BLOC DE TEXTE:
= = =
4. Aux termes de l'article 66 de la loi du 11 janvier 1984 portant dispositions statutaires relatives à la fonction publique d'Etat : " Les sanctions disciplinaires sont réparties en quatre groupes. / Premier groupe :/ - l'avertissement ;/ - le blâme. (...) ". Aux termes de l'article 10 du décret du 30 décembre 2010 portant code de déontologie du service public pénitentiaire : " Le personnel de l'administration pénitentiaire est astreint au devoir de réserve et au respect de la discrétion et du secret professionnels dans les conditions prévues par les lois et règlements. ".

5. Si les agents publics qui exercent des fonctions syndicales bénéficient de la liberté d'expression particulière qu'exigent l'exercice de leur mandat et la défense des intérêts des personnels qu'ils représentent, cette liberté doit être conciliée avec le respect de leurs obligations déontologiques.
= = =
TÂCHE 1:
Recopiez mot pour mot le passage du texte situé entre « 4. Aux termes » et « leurs obligations déontologiques. », ces deux extrémités comprises.
Le texte et les enregistrements n'ont aucun lien entre eux.
= = =
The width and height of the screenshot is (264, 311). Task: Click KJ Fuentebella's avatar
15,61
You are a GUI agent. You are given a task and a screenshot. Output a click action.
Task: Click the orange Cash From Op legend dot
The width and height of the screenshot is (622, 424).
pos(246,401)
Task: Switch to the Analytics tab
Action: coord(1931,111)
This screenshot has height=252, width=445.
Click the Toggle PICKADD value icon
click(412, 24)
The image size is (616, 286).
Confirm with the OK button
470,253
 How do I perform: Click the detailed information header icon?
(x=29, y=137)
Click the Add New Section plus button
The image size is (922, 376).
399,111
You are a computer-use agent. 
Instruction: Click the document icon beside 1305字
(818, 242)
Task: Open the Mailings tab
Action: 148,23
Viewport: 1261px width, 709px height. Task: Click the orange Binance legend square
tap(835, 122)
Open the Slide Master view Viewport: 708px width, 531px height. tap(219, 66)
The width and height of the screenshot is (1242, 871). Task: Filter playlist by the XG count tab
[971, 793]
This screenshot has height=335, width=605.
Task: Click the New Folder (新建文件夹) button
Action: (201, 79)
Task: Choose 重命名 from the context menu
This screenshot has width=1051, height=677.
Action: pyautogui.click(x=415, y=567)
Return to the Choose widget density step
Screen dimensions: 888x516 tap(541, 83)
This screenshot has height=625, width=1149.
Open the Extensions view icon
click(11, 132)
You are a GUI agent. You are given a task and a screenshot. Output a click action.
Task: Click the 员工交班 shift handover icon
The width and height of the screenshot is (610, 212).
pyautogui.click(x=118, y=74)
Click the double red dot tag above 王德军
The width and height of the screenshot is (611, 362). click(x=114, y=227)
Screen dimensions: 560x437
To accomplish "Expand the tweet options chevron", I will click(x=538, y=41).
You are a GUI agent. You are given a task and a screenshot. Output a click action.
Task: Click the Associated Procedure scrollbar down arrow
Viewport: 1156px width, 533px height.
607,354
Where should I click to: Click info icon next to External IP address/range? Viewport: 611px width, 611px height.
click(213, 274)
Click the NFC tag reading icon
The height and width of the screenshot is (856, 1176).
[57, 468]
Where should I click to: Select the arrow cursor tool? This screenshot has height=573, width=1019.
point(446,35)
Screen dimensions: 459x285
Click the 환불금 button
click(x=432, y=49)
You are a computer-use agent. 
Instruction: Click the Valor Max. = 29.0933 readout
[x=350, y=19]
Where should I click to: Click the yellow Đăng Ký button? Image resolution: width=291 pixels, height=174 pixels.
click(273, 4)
= = =
TÂCHE 2:
Veuillez citer à l'identique les enregistrements, depuis leur début jusqu'à la ligne contenant « Action: coord(1931,111) », celle-ci incluse.

RÉSULTAT 1:
4. Aux termes de l'article 66 de la loi du 11 janvier 1984 portant dispositions statutaires relatives à la fonction publique d'Etat : " Les sanctions disciplinaires sont réparties en quatre groupes. / Premier groupe :/ - l'avertissement ;/ - le blâme. (...) ". Aux termes de l'article 10 du décret du 30 décembre 2010 portant code de déontologie du service public pénitentiaire : " Le personnel de l'administration pénitentiaire est astreint au devoir de réserve et au respect de la discrétion et du secret professionnels dans les conditions prévues par les lois et règlements. ".

5. Si les agents publics qui exercent des fonctions syndicales bénéficient de la liberté d'expression particulière qu'exigent l'exercice de leur mandat et la défense des intérêts des personnels qu'ils représentent, cette liberté doit être conciliée avec le respect de leurs obligations déontologiques.

RÉSULTAT 2:
The width and height of the screenshot is (264, 311). Task: Click KJ Fuentebella's avatar
15,61
You are a GUI agent. You are given a task and a screenshot. Output a click action.
Task: Click the orange Cash From Op legend dot
The width and height of the screenshot is (622, 424).
pos(246,401)
Task: Switch to the Analytics tab
Action: coord(1931,111)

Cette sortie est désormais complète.